Il presente contributo intende trattare il profilo della compatibilità tra il decreto legislativo n. 235 del 2012 ed il diritto a libere elezioni, di cui all’art. 3 del I protocollo addizionale alla Convenzione europea per la salvaguardia dei diritti dell’uomo. È nota la retroattività della c.d. Legge Severino, la quale detta disposizioni in materia di incandidabilità e divieto di ricoprire cariche elettive e di Governo conseguenti a sentenze definitive e di condanna per alcuni delitti non colposi, facendo discendere dal giudicato penale accertativo della commissione di uno dei reati indicati la decadenza dalla carica dell’eletto in corso di mandato. Leggi retroattive che intervengono in materia elettorale possono ledere l’affidamento legittimo di eletti ed elettori a che il mandato elettivo sia conservato (tendenzialmente) sino alla sua naturale scadenza ed il risultato elettorale e le preferenze espresse non siano modificate e/o frustate; istanze garantite e tutelate all’art 3 del I protocollo addizionale alla CEDU. È per questo che la Corte europea dei diritti umani ha posto il limite dei “motivi imperativi di ordine democratico” che devono giustificare l’adozione di normative che abbiano l’effetto di privare un individuo del diritto di ricoprire la funzione pubblica elettiva fino alla sua “ordinaria” cessazione.
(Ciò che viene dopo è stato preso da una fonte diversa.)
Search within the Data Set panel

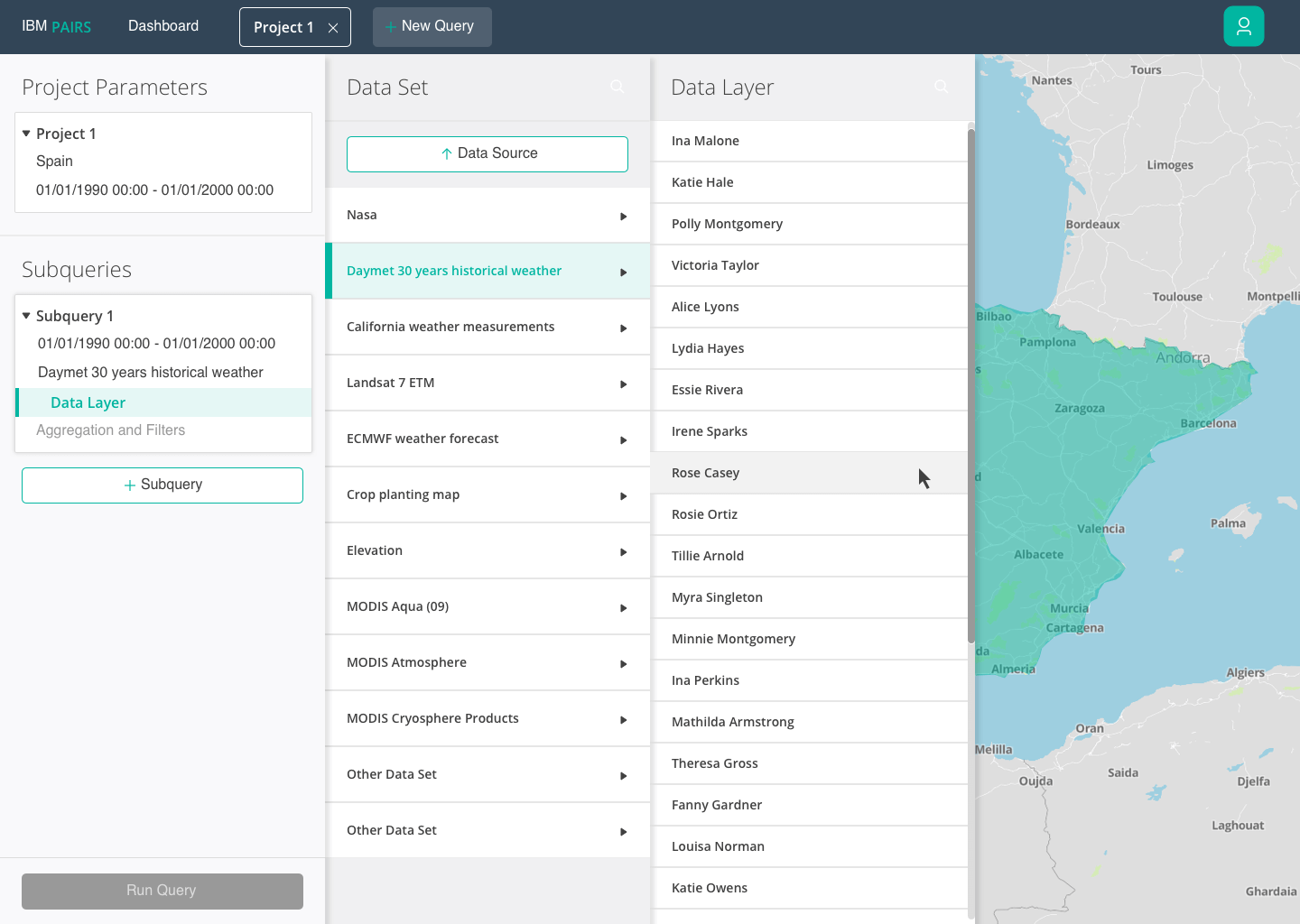(x=617, y=86)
Nel presente contributo, allora, è oggetto di indagine la convenzionalità della c.d. legge Severino, in rapporto al parametro convenzionale citato, e la sussistenza di tali ragioni imperative a giustificazione della sua approvazione.

 

The essay focuses on the so-called Legge Severino (d.lgs. n. 235 del 2012), and on the compatibility within article 3 of Protocol n.1 to the European Convention of Human Rights – right of free election. As it is well known Legge Severino operates backwards, redefining the conditions to stand for elections and to sit as a member of Parliament once elected. Electoral retrospective legislation might violate the legitimate expectations of voters and candidates, guaranteed by art. 3 of Protocol n. 1. Thus, the European Court of Human right has established that there must be pressing significance to the democratic order, justifying the enactment of legislation. The essay focuses on the existence of this kind of significance, legitimating the enactment of Legge Severino.